Stored data entries:
---------------

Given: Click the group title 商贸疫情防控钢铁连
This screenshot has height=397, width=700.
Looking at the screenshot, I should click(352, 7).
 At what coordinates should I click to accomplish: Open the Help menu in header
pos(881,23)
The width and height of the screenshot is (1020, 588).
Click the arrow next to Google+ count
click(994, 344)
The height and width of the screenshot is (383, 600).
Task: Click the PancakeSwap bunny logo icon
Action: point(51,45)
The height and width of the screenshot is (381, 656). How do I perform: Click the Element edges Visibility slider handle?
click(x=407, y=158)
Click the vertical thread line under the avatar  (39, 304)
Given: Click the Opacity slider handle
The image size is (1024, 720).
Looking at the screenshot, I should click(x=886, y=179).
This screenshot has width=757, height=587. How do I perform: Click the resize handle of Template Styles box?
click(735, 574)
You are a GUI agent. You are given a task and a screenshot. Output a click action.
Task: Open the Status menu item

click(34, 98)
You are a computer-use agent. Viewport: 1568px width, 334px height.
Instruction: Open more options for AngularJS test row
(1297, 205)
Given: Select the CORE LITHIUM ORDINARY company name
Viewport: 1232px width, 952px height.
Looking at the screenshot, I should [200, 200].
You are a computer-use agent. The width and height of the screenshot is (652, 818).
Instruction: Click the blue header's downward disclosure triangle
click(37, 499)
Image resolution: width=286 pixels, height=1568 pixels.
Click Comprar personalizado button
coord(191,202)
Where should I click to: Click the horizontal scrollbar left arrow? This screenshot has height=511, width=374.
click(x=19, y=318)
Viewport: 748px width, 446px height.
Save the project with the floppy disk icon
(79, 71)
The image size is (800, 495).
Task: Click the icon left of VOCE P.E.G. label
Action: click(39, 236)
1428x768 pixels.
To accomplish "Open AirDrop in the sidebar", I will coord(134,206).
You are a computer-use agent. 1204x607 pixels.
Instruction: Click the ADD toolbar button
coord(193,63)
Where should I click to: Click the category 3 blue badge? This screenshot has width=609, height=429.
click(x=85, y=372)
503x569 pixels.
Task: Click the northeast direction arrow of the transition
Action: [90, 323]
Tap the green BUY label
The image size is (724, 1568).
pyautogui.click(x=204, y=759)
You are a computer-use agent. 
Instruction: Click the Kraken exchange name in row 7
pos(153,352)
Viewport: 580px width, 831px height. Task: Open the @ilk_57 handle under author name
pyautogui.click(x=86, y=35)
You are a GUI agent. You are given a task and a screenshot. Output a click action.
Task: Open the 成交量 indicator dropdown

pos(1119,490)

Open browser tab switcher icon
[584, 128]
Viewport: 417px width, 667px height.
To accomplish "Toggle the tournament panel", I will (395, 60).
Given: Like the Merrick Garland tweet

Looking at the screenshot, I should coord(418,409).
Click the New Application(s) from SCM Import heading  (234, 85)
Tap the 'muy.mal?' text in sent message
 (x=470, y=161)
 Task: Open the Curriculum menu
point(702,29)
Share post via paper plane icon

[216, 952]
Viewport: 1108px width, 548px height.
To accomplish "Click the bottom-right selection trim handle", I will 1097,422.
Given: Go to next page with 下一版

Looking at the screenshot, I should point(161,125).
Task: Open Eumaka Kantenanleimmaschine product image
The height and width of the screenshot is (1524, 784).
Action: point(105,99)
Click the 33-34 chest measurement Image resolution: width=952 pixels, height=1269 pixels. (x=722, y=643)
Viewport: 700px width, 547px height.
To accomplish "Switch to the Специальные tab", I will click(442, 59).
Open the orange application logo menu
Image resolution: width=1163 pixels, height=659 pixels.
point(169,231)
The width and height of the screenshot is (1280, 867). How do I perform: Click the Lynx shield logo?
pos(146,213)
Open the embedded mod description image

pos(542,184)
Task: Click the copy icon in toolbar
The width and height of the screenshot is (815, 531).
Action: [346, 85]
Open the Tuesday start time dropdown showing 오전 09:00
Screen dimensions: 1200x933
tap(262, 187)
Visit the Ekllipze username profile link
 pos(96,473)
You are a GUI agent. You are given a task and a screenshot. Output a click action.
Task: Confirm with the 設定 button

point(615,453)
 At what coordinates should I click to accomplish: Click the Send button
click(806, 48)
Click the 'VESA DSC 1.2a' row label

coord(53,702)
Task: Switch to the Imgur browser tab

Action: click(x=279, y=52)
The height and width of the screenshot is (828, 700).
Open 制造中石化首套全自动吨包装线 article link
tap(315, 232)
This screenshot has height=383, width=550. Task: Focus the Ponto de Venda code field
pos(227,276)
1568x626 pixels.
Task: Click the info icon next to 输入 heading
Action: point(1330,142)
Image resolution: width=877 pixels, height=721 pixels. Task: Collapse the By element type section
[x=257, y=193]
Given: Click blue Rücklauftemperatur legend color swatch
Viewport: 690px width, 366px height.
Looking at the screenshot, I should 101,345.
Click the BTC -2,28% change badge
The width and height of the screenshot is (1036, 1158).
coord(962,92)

---------------

Your goal: From the data above, copy out every line with the string "agent" in it.

Task solution:
You are a GUI agent. You are given a task and a screenshot. Output a click action.
You are a computer-use agent. Viewport: 1568px width, 334px height.
You are a computer-use agent. The width and height of the screenshot is (652, 818).
You are a computer-use agent. 1204x607 pixels.
You are a computer-use agent. 
You are a GUI agent. You are given a task and a screenshot. Output a click action.
You are a GUI agent. You are given a task and a screenshot. Output a click action.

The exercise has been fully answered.